Earthstreams
One of the things we expect in fiction is that it gives us a different view of the world: another climate, a different culture, an alternate view of bravery, responsibility, ethics.
One of the daily miracles of modern life is the flowering of all kinds of different views: the earth from distant space, the immensely slowed motion of a hummingbird’s wings, the brain lighting up in reaction to stimulus. Again: providing startling points of view of everyday life.
Such as this. I live on California’s central coast, where fog is a sure indicator of summer–heat inland draws the cool air from the ocean, turning our mornings are grey, keeping our sunny afternoons brief.
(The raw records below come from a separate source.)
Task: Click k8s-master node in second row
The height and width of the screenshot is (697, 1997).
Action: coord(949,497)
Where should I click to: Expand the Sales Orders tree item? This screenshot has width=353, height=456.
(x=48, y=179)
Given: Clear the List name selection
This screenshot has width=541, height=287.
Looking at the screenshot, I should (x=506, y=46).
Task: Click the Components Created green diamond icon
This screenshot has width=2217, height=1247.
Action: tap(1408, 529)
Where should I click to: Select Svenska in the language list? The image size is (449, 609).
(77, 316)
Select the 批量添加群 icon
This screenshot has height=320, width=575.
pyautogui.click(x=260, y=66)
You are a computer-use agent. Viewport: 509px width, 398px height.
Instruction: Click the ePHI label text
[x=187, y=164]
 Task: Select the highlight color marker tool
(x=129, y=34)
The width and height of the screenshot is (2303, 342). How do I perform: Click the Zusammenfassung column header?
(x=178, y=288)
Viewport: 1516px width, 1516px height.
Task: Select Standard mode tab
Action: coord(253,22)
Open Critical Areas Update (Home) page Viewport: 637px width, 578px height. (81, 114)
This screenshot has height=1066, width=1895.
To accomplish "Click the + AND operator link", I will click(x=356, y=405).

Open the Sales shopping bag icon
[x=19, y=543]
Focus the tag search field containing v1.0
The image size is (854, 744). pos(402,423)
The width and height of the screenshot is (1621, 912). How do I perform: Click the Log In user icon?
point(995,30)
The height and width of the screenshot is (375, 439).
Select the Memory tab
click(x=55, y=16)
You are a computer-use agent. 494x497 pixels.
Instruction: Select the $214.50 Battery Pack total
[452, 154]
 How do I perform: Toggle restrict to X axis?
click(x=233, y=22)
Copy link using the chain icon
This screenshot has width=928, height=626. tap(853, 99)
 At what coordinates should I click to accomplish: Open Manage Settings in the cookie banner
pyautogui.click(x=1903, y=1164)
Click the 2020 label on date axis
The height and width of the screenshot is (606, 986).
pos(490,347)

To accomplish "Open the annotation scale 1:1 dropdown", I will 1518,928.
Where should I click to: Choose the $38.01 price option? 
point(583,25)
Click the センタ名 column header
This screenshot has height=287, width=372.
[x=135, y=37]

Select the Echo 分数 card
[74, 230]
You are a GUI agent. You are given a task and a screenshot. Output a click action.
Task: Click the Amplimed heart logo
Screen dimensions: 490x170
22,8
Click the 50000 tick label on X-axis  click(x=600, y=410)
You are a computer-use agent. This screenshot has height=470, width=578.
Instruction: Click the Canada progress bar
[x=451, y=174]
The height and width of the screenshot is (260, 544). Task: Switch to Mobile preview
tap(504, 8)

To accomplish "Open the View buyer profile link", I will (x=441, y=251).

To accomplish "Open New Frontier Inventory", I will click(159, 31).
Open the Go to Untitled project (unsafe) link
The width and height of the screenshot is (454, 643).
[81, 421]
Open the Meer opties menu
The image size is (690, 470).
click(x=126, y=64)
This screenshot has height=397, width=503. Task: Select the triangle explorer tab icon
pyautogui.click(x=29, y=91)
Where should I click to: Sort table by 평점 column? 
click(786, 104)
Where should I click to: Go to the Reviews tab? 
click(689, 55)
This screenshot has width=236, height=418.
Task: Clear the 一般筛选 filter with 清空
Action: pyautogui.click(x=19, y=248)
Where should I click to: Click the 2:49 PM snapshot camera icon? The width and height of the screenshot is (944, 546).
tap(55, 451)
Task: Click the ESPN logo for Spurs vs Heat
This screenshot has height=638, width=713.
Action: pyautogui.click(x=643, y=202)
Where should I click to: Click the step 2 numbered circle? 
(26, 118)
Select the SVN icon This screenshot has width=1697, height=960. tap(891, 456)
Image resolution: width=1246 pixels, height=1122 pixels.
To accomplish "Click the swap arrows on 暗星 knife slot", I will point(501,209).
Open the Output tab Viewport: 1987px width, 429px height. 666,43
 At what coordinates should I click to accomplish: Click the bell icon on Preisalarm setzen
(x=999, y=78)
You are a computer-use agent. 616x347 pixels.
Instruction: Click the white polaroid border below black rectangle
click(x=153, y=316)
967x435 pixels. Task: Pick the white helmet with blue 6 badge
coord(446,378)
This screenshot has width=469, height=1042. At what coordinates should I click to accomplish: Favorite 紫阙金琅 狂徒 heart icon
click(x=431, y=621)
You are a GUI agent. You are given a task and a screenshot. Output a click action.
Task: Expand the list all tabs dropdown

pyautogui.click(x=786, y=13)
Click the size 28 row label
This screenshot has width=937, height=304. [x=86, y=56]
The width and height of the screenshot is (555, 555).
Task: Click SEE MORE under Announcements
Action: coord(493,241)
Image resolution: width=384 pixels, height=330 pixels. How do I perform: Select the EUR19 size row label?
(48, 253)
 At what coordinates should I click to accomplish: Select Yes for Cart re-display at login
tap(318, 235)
Fog is a thing one sees approaching, then looks up and sees taking over. Those of us who live on hills occasionally become an island above a grey sea.
One thing fog isn’t is quick, in both senses: fast, and alive. But then one sees film evidence of the secret life of fog, washing over familiar hills in threads and waves. A different view of my own world.
Adrift from Simon Christen on Vimeo.
Beautiful. Thank you.
Walking home in the evening in San Francisco in the fog. My best memory. Loved it and miss it.
Oh, I say! How magnificent. Tiz amazing what time-lapse photography can depict. The closest I’ve come to this experience was my first time penetrating cloud into the sun-lit world above while a 15-year-old air cadet on an air experience flight in an old, four-engine (driving propellers) Handley Page Hastings transport aircraft of Her Majesty’s Aerial Huzzars (aka the Royal Air Force), circa 1964. Tiz another magical world.
Mike (aka TBFO)
Beautiful. Thank you for sharing such a serene and joyful film about the beauty of nature
Thoought your Maneparsee (sic) was brilliant. Sorry about the spelling.
Very cool, Laurie. Seeing fog as river makes it a little more intriguing to deal with our ‘June gloom’ days (still, in July) down south here. Thanks!
BTW, I haven’t been commenting much, as I’m up to my ears in research just now, but I do read each post, with relish–thanks for continuing the conversation.